__What you are asked to do__.
Give the entries again, exactly as they stand.

__Information__.
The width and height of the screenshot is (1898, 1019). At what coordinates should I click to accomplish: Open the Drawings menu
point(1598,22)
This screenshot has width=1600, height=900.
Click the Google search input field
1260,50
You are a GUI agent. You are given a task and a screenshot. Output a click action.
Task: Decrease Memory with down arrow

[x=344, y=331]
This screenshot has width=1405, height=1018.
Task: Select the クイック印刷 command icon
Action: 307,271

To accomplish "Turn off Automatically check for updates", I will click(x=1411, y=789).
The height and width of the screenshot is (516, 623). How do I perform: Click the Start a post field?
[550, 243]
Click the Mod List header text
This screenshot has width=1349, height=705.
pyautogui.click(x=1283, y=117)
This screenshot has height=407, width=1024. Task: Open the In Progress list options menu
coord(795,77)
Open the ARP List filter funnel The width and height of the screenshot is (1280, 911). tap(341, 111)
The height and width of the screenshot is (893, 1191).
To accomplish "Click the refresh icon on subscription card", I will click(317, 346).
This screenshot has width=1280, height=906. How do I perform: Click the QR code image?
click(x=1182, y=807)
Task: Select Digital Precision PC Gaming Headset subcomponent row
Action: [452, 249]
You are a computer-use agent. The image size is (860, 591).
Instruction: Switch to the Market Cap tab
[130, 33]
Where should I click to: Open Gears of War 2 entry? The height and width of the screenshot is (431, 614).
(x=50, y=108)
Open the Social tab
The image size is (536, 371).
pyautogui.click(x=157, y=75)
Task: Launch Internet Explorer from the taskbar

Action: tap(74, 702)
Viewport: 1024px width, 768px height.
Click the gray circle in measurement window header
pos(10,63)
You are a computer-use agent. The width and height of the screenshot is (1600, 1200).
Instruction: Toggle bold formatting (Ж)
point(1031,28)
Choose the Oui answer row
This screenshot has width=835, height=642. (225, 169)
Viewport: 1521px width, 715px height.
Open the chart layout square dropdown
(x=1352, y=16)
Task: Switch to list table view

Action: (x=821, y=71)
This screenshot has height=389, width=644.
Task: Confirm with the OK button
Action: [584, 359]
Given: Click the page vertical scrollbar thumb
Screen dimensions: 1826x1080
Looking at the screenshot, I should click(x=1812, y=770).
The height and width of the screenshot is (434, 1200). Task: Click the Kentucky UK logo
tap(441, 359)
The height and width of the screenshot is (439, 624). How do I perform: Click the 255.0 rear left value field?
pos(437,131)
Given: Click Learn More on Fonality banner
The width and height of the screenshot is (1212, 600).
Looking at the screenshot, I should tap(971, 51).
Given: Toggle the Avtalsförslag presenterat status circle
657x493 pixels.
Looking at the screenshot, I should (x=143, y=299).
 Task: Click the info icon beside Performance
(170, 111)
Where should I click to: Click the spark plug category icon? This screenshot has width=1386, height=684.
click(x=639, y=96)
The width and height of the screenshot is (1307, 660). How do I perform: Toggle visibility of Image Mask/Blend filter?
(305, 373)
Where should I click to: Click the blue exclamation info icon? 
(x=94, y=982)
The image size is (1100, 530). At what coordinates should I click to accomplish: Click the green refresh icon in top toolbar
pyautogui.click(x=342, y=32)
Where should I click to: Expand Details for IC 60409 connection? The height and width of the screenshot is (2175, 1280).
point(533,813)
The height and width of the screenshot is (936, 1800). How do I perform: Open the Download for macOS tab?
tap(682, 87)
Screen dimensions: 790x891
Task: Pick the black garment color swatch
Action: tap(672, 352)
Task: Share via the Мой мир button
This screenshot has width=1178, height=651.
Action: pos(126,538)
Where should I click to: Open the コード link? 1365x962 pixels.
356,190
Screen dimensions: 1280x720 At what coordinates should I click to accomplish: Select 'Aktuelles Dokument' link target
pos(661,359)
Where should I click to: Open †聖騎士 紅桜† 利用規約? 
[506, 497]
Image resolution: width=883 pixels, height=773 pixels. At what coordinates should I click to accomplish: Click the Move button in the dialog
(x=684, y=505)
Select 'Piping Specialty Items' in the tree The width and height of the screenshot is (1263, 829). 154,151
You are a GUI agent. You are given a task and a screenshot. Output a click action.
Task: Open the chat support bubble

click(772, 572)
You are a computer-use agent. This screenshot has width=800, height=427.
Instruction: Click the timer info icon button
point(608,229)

__Solution below__.
The width and height of the screenshot is (1898, 1019). At what coordinates should I click to accomplish: Open the Drawings menu
point(1598,22)
This screenshot has width=1600, height=900.
Click the Google search input field
1260,50
You are a GUI agent. You are given a task and a screenshot. Output a click action.
Task: Decrease Memory with down arrow

[x=344, y=331]
This screenshot has width=1405, height=1018.
Task: Select the クイック印刷 command icon
Action: 307,271

To accomplish "Turn off Automatically check for updates", I will click(x=1411, y=789).
The height and width of the screenshot is (516, 623). How do I perform: Click the Start a post field?
[550, 243]
Click the Mod List header text
This screenshot has width=1349, height=705.
pyautogui.click(x=1283, y=117)
This screenshot has height=407, width=1024. Task: Open the In Progress list options menu
coord(795,77)
Open the ARP List filter funnel The width and height of the screenshot is (1280, 911). tap(341, 111)
The height and width of the screenshot is (893, 1191).
To accomplish "Click the refresh icon on subscription card", I will click(317, 346).
This screenshot has width=1280, height=906. How do I perform: Click the QR code image?
click(x=1182, y=807)
Task: Select Digital Precision PC Gaming Headset subcomponent row
Action: [452, 249]
You are a computer-use agent. The image size is (860, 591).
Instruction: Switch to the Market Cap tab
[130, 33]
Where should I click to: Open Gears of War 2 entry? The height and width of the screenshot is (431, 614).
(x=50, y=108)
Open the Social tab
The image size is (536, 371).
pyautogui.click(x=157, y=75)
Task: Launch Internet Explorer from the taskbar

Action: tap(74, 702)
Viewport: 1024px width, 768px height.
Click the gray circle in measurement window header
pos(10,63)
You are a computer-use agent. The width and height of the screenshot is (1600, 1200).
Instruction: Toggle bold formatting (Ж)
point(1031,28)
Choose the Oui answer row
This screenshot has width=835, height=642. (225, 169)
Viewport: 1521px width, 715px height.
Open the chart layout square dropdown
(x=1352, y=16)
Task: Switch to list table view

Action: (x=821, y=71)
This screenshot has height=389, width=644.
Task: Confirm with the OK button
Action: [584, 359]
Given: Click the page vertical scrollbar thumb
Screen dimensions: 1826x1080
Looking at the screenshot, I should click(x=1812, y=770).
The height and width of the screenshot is (434, 1200). Task: Click the Kentucky UK logo
tap(441, 359)
The height and width of the screenshot is (439, 624). How do I perform: Click the 255.0 rear left value field?
pos(437,131)
Given: Click Learn More on Fonality banner
The width and height of the screenshot is (1212, 600).
Looking at the screenshot, I should tap(971, 51).
Given: Toggle the Avtalsförslag presenterat status circle
657x493 pixels.
Looking at the screenshot, I should (x=143, y=299).
 Task: Click the info icon beside Performance
(170, 111)
Where should I click to: Click the spark plug category icon? This screenshot has width=1386, height=684.
click(x=639, y=96)
The width and height of the screenshot is (1307, 660). How do I perform: Toggle visibility of Image Mask/Blend filter?
(305, 373)
Where should I click to: Click the blue exclamation info icon? 
(x=94, y=982)
The image size is (1100, 530). At what coordinates should I click to accomplish: Click the green refresh icon in top toolbar
pyautogui.click(x=342, y=32)
Where should I click to: Expand Details for IC 60409 connection? The height and width of the screenshot is (2175, 1280).
point(533,813)
The height and width of the screenshot is (936, 1800). How do I perform: Open the Download for macOS tab?
tap(682, 87)
Screen dimensions: 790x891
Task: Pick the black garment color swatch
Action: tap(672, 352)
Task: Share via the Мой мир button
This screenshot has width=1178, height=651.
Action: pos(126,538)
Where should I click to: Open the コード link? 1365x962 pixels.
356,190
Screen dimensions: 1280x720 At what coordinates should I click to accomplish: Select 'Aktuelles Dokument' link target
pos(661,359)
Where should I click to: Open †聖騎士 紅桜† 利用規約? 
[506, 497]
Image resolution: width=883 pixels, height=773 pixels. At what coordinates should I click to accomplish: Click the Move button in the dialog
(x=684, y=505)
Select 'Piping Specialty Items' in the tree The width and height of the screenshot is (1263, 829). 154,151
You are a GUI agent. You are given a task and a screenshot. Output a click action.
Task: Open the chat support bubble

click(772, 572)
You are a computer-use agent. This screenshot has width=800, height=427.
Instruction: Click the timer info icon button
point(608,229)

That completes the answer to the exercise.